With the pop of my shots still echoing, with Sienna screaming and Lutz cursing, I ran into the office, letting my rifle hang in its sling and drawing my pistols.
Once through the door, I spun, looking for the ambushers I was certain were there.
They weren’t.
Not one body.
It made no sense.
I was sure it was an ambush.
I turned on Lutz. “What the hell?”
Lutz was out of his chair and facing me. “What the hell yourself! I damn near pissed my pants.”
“Is there anyone here?” I demanded. “Ambush?”
“No,” Lutz told me. “You fucking killed everybody already.”
“Not everybody.” I crossed over to the restroom I’d kicked the door in on earlier. It was empty. I glanced over at Sienna. She hadn’t moved. “You okay?” I resisted the urge to bring my weapon to bear on Lutz.
She nodded.
I hurried around Workman’s desk, and I gave Lutz a once-over glance for a weapon. He wasn’t holding one, didn’t have a pistol stuffed in his belt, but he did have an extra big bulge in one of his baggy pockets. I laid my pistol on the desk, told Lutz and Sienna to sit, dragged Workman’s phone over in front of me, and dialed Ricardo’s number.

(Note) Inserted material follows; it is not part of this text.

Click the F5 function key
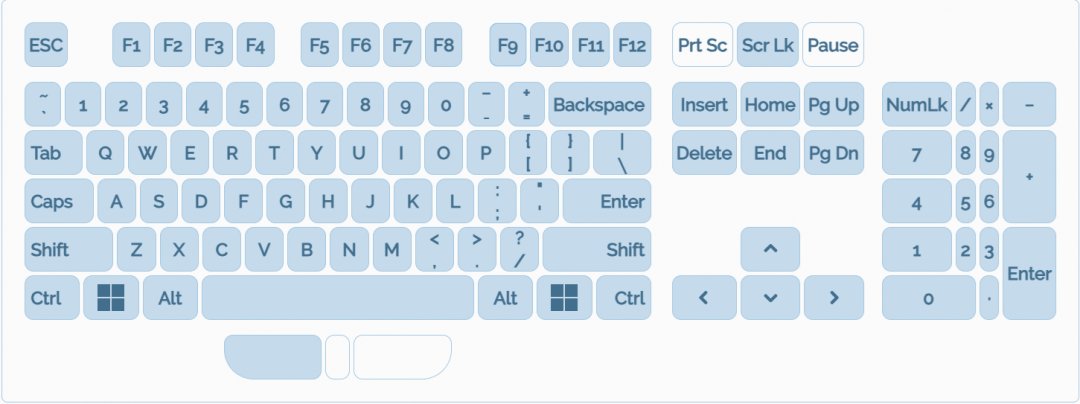 click(319, 45)
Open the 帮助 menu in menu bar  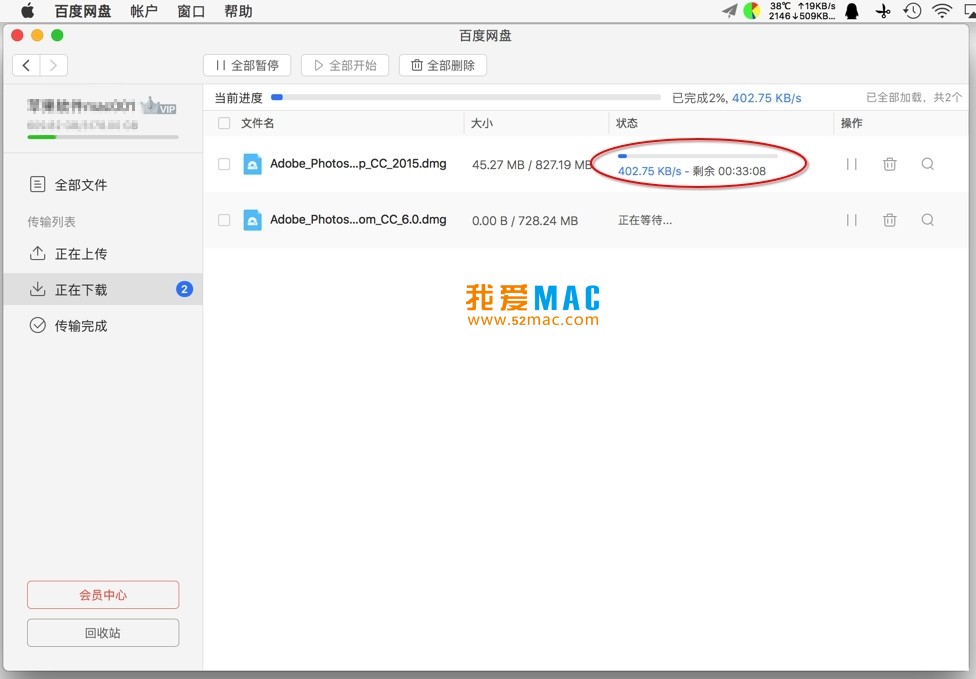point(238,11)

He picked up immediately. “Who is this?”
I put the phone on speaker. “Christian Black here. I’ve got the dipshit with me, and someone else. A bystander.”

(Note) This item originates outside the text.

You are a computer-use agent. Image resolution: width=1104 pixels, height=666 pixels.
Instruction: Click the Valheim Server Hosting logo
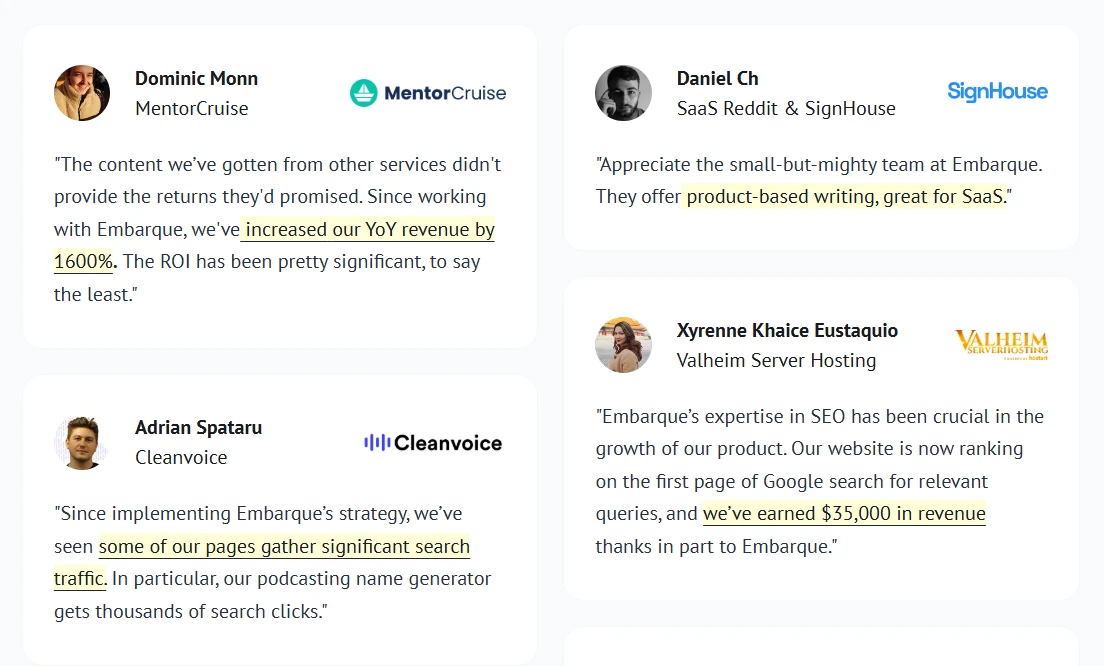(1001, 345)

“Lutz the dipshit.” Ricardo laughed. “I like that. Why are you calling? What do you need?”
“I’m in front of a computer full of information about accounts I think are loaded with money. I suspect there’ll be information on offshore accounts, illegal tax-evasion shit. Maybe more stuff.”
“And?” Ricardo asked.
I logged into Workman’s computer as I spoke, pleased that he’d given me the correct password. “I’ve got a quick, do-it-now-or-forget-it deal.”

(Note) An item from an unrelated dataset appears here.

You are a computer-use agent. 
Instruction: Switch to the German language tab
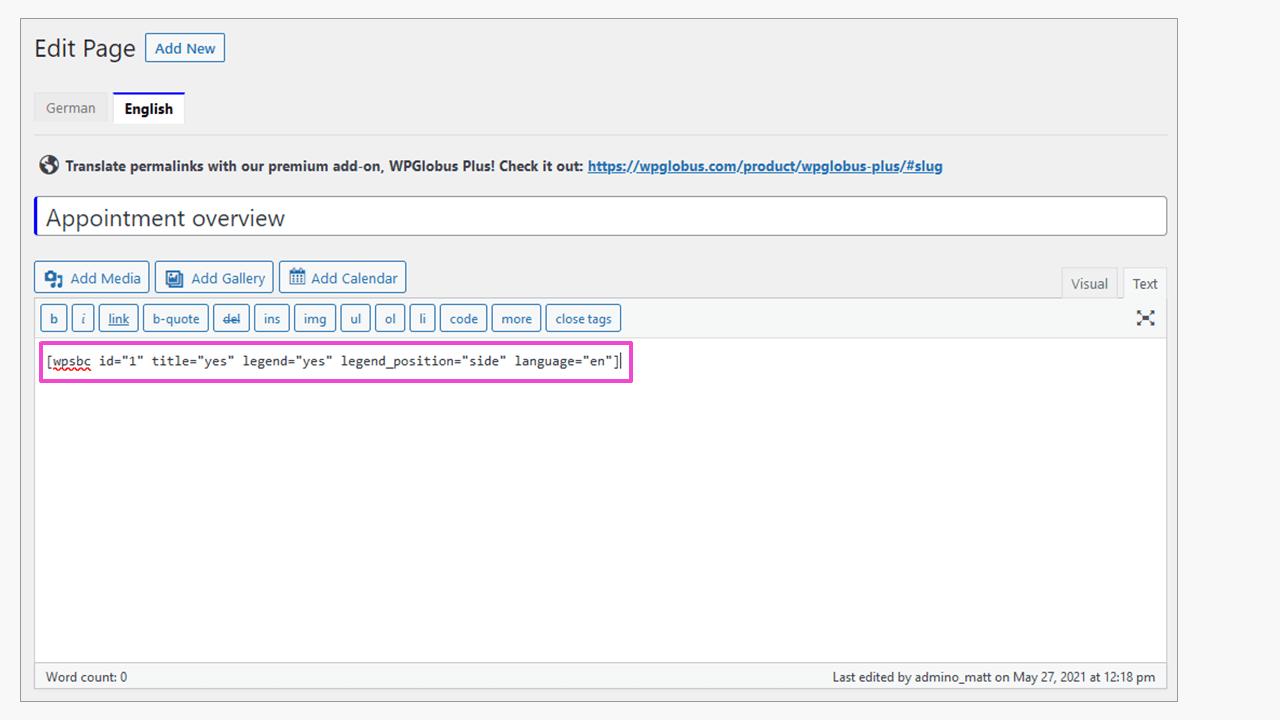pyautogui.click(x=70, y=107)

Intrigued, Ricardo asked, “What’s that?”
“I’ve got access to the computer. I can give you the password. I can give you the IP address, any network details you need in order to find it from the outside. Can your hacker—what’s her name, Blix—get in and download all the account access information we need to drain the accounts? The clock is ticking. It’ll all have to be wrapped up in the next six to twelve hours.”
“How much money are we talking about?” asked Ricardo.
“Millions is my guess.” I looked at Sienna. “That sound right to you?”
“Tens of millions,” she answered robotically.
Something was wrong here, very wrong. I casually laid a hand next to one of my pistols. I told Ricardo, “Tens of millions.”
“What’s the split?” he asked.
“Half for me,” I answered. “Half for you to split with Blix.”
“Three ways,” answered Ricardo. “A third for you. A third for me. One-third for Blix.”
What did I care about the split? A third of whatever Workman had in his accounts was way more than I’d need, and probably enough to set me up for a good many years. “Deal.”
“Will you be at this number?” Ricardo asked.
“Maybe ten more minutes,” I told him. “Then I need to be gone.”
“Okay,” he said. “I’ll have Blix call you in a minute.”
“Ten minutes,” I reminded him. I looked at a clock on Workman’s desk. “That’s it.”
“The phone will ring,” Ricardo assured me.
I hung up, looked at Sienna, and asked. “Why didn’t you leave?”
“We thought it best,” Lutz answered for her, “that we all leave together, get back to Ricardo’s, plan our next move.” He looked out the window as if expecting to see something, didn’t, and looked back at me. “Maybe talk about a more equitable split of Workman’s money.”
Sometimes the things Lutz says are so far outside my reality I can’t help but stare, dumbfounded.
“It’s true,” Sienna said, though it didn’t sound at all true the way she said it.
Workman’s desk phone rang. I picked it up. “Yes?”
“You were expecting my call?” asked Blix, like there was no time pressure at all.
I put the phone on speaker. “I assume Ricardo explained the situation?”
“Yes.”
“You know the time constraint.”
“I do.”
I smiled. “Tell me what you need.”
We spent only a few minutes of my ten-minute allotment while I answered questions and she got connected.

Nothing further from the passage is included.